THERE is a youth group which has put up a blog Save Guimaras in an effort to mobilize young people to help in relief or rehabilitation efforts in the island.

Heading this effort is Tuesday Gutierrez, who you can contact at email address: tuesdaygutz@hotmail.com or through chikka number 004367431. She needs our help in drawing up action programs to help the island. The provincial government of Guimaras can only do so much with its limited resources, but young people like us can organize and do more to help Guimarasnons face a better future.

Also, I went to a favorite salon today, Piandré along Timog Ave., Quezon City, to get my monthly hair and facial treatments, and was happy to note that it belongs to SOS Guimaras, the alliance of hair salons which have been gathering cut hair from their clients to send to Guimaras. The owner of Piandré even printed grey T-shirts with “SOS Guimaras” in big bold black fonts, to be used by the salon staff, and raise public awareness on the tragedy that has befallen this Visayan island.
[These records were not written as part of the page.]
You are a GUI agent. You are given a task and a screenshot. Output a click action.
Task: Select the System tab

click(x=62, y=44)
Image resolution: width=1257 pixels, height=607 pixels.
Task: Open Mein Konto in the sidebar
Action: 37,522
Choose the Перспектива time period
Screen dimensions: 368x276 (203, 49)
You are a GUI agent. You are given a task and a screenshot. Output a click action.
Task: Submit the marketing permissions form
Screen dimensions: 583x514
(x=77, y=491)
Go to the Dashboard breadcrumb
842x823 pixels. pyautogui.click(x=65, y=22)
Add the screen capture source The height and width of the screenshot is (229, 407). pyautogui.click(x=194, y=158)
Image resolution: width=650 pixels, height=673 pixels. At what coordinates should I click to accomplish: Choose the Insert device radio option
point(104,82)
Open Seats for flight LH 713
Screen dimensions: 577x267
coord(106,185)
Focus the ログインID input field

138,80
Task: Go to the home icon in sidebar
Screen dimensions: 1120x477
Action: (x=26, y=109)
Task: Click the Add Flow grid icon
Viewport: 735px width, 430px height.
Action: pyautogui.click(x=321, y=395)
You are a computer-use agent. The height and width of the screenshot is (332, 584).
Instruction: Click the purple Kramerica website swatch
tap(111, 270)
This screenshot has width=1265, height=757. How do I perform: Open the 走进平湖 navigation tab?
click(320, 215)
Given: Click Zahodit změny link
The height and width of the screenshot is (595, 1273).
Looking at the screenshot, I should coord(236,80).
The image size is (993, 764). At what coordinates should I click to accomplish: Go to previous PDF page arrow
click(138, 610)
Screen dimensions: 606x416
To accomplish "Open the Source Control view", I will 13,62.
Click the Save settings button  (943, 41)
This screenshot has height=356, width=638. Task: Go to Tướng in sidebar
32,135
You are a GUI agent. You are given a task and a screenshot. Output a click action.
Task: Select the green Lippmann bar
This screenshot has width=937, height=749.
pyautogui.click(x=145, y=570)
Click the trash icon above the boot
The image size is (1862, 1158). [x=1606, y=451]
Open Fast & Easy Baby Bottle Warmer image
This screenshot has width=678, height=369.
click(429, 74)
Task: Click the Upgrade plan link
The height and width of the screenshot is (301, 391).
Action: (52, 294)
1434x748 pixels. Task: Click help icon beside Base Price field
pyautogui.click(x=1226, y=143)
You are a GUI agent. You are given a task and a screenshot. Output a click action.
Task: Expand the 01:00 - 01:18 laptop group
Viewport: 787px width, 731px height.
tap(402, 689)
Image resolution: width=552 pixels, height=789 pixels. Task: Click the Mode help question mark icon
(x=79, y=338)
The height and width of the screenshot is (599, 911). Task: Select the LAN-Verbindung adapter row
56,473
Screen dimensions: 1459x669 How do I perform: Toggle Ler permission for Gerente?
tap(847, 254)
While doubts have been raised on using cut hair to mop up the oil spill due to its long lifetime before decomposition, studies have noted its effectivity in absorbing slicks of this nature. What is most urgent is to clean the sludge, and we can all help out by having hair cuts. My appeal goes out especially to those with long hair. Mabilis magpatubo ng buhok, pero matagal bago makakabangon ang Guimaras kung di natin tutulungan.

Please go to Piandré, which has outlets in Quezon City, Makati, and Alabang.

What Guimaras needs is action right now, not just dead air rhetorics like our politicians. Get involved.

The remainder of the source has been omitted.